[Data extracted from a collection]
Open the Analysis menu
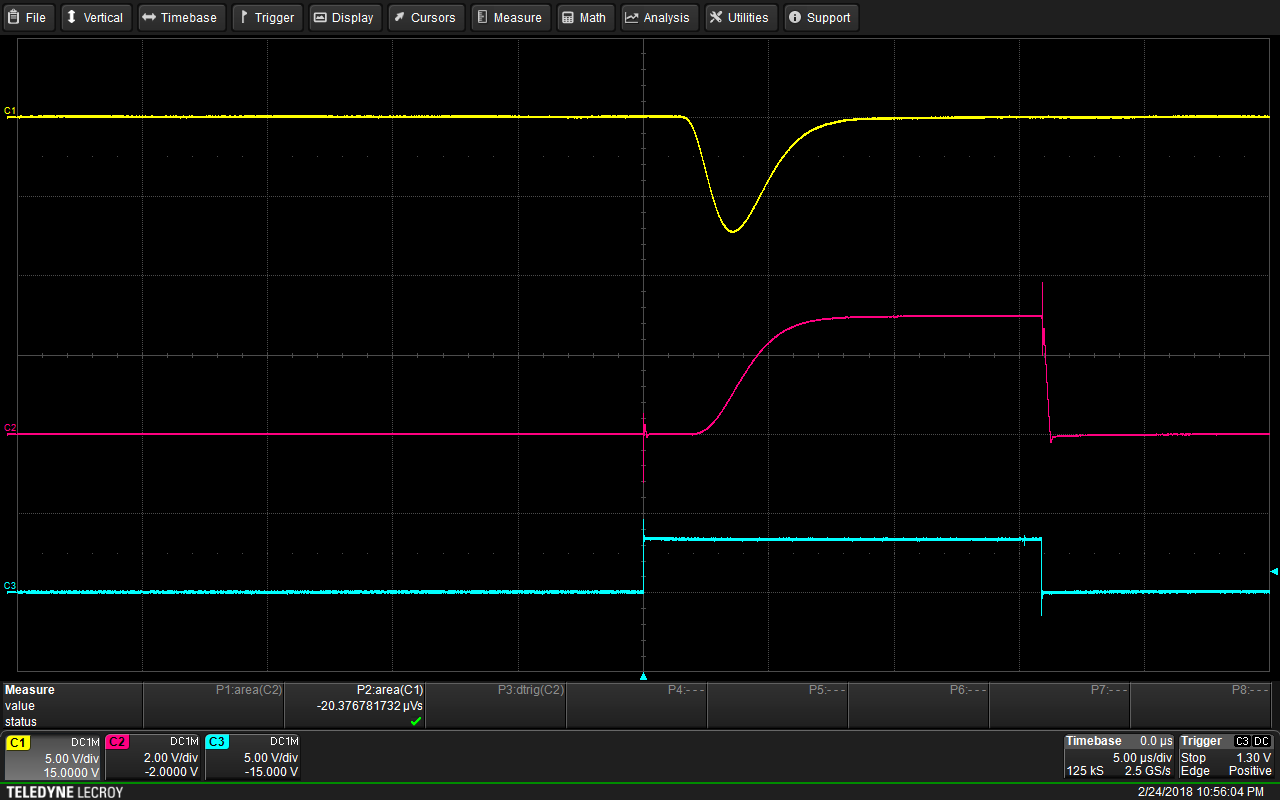The image size is (1280, 800). tap(658, 18)
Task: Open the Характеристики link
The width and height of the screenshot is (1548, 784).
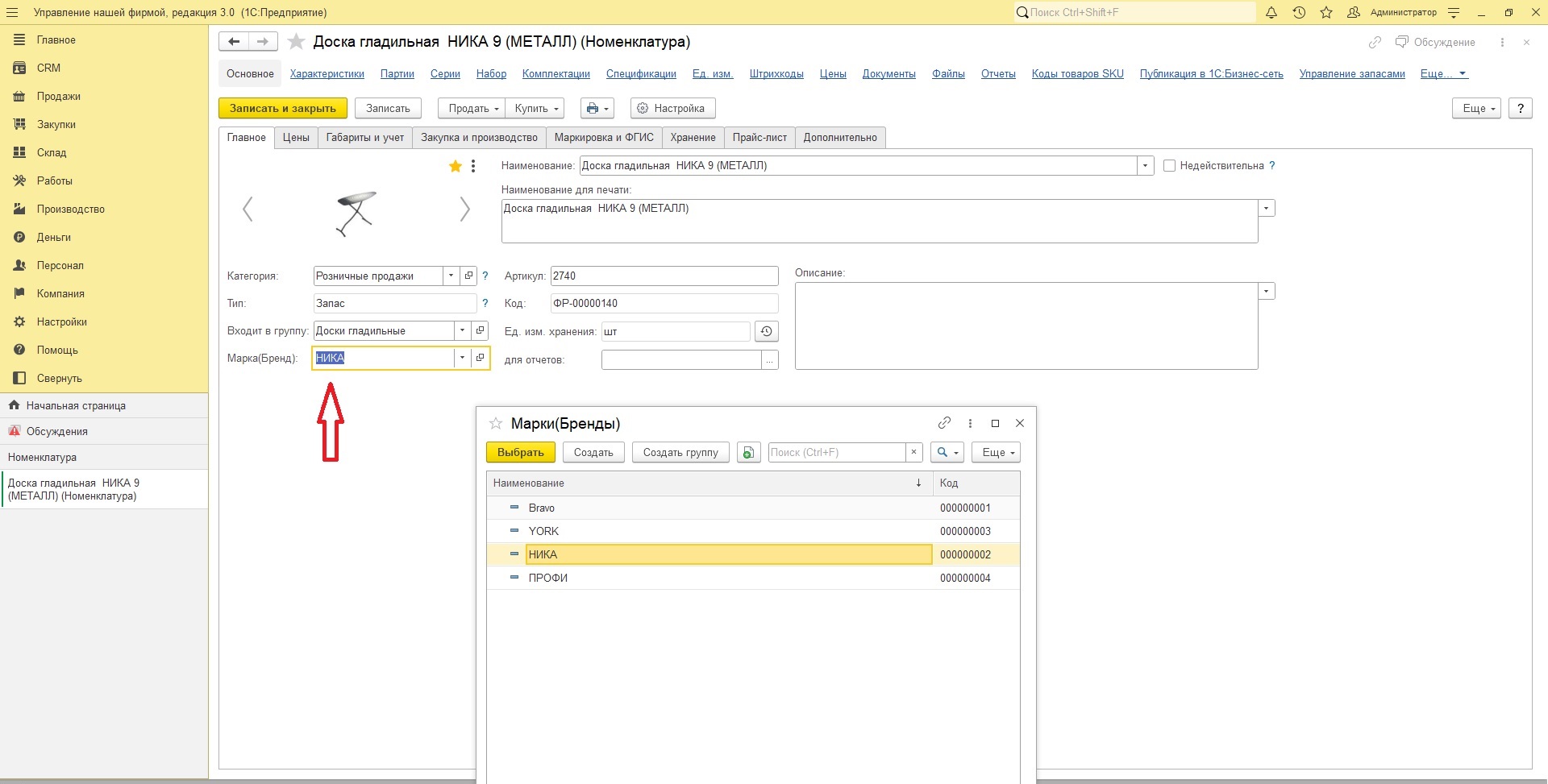Action: click(x=327, y=73)
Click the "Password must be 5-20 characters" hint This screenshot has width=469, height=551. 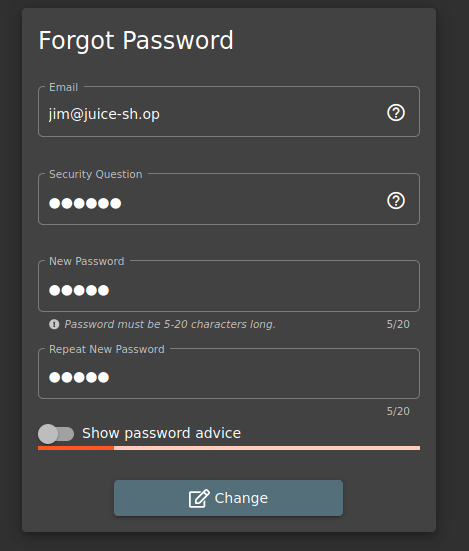pyautogui.click(x=170, y=324)
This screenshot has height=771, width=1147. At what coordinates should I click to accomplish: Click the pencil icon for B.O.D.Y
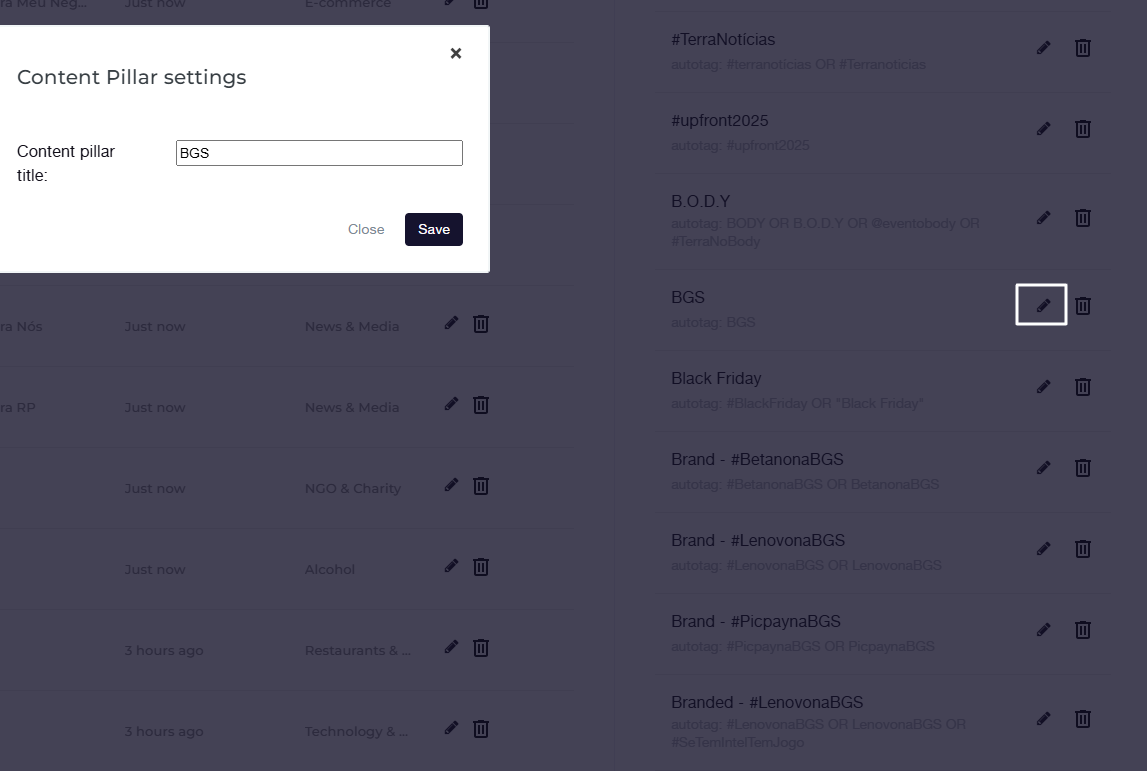(1043, 218)
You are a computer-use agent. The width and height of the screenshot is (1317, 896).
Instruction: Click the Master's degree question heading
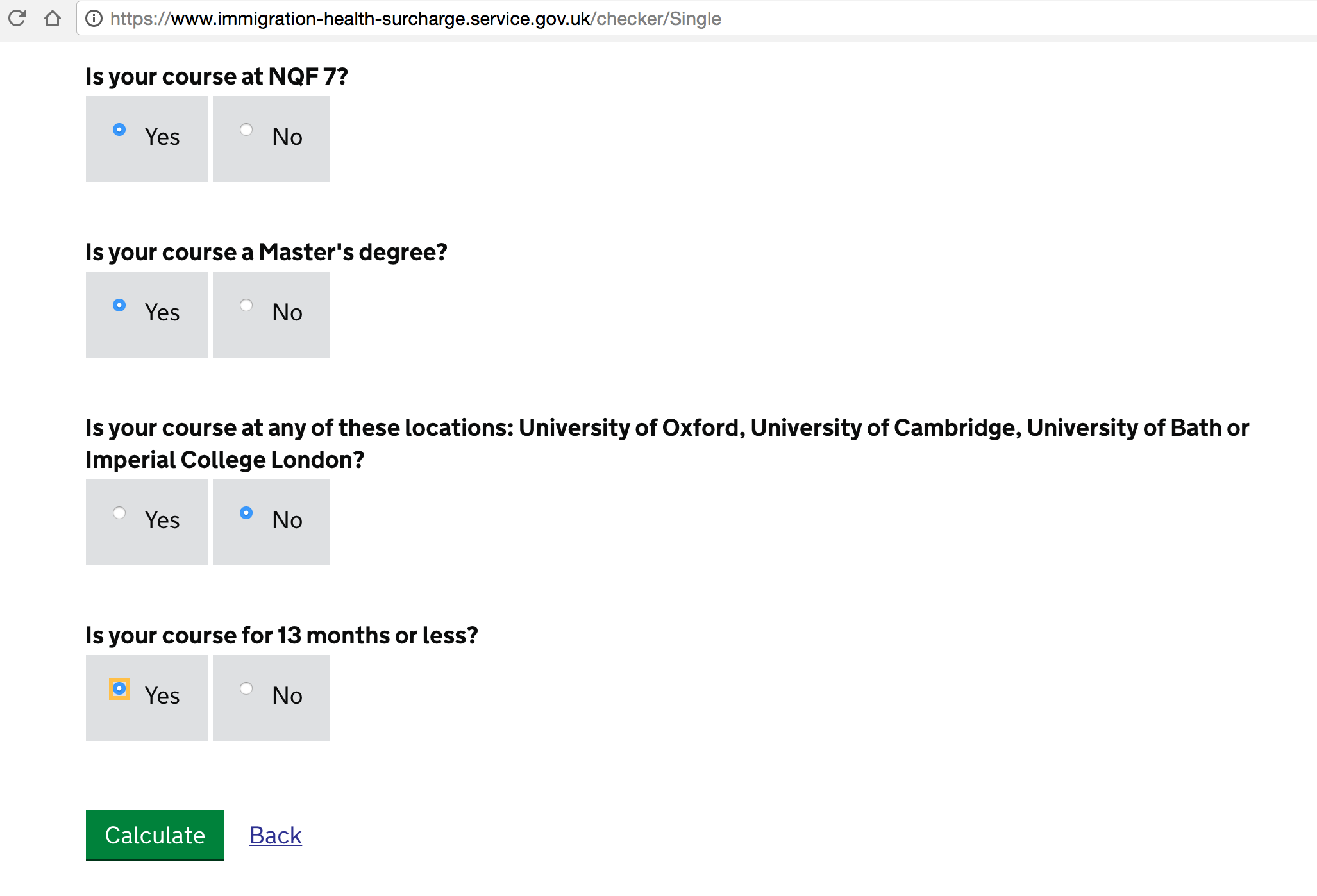[x=266, y=252]
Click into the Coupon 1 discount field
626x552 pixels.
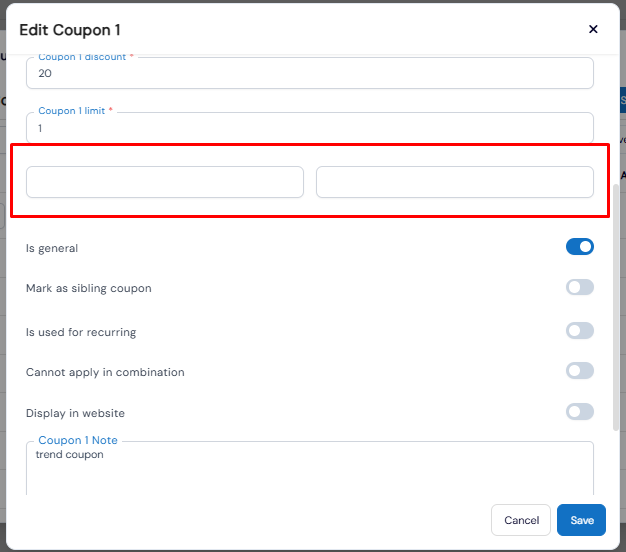click(x=309, y=74)
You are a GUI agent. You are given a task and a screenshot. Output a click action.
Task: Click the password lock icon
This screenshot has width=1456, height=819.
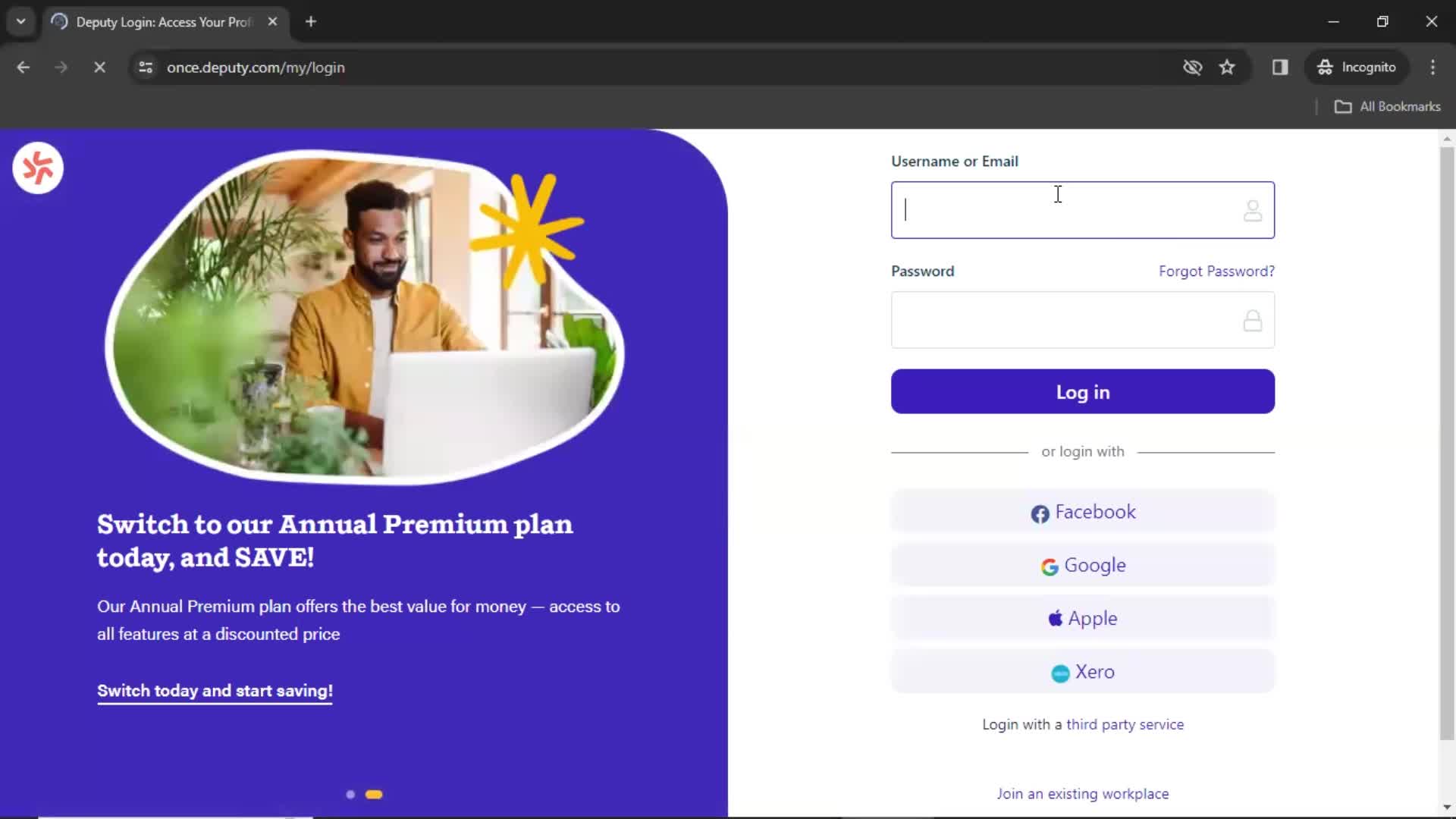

■ **Your instructions**: When you reach the line containing "This screenshot has height=771, width=1147." in the entries above, please retype it and each line after it through the last one, exactly, without the pictures.

■ **Solution for this task**:
This screenshot has height=771, width=1147. At what coordinates should I click to accomplish: Click the pencil icon for B.O.D.Y
(1043, 218)
You are a computer-use agent. The width and height of the screenshot is (1317, 896).
Instruction: Click the Master's degree question heading
[x=266, y=252]
Click into the Coupon 1 discount field
626x552 pixels.
click(x=309, y=74)
You are a GUI agent. You are given a task and a screenshot. Output a click action.
Task: Click the password lock icon
This screenshot has width=1456, height=819.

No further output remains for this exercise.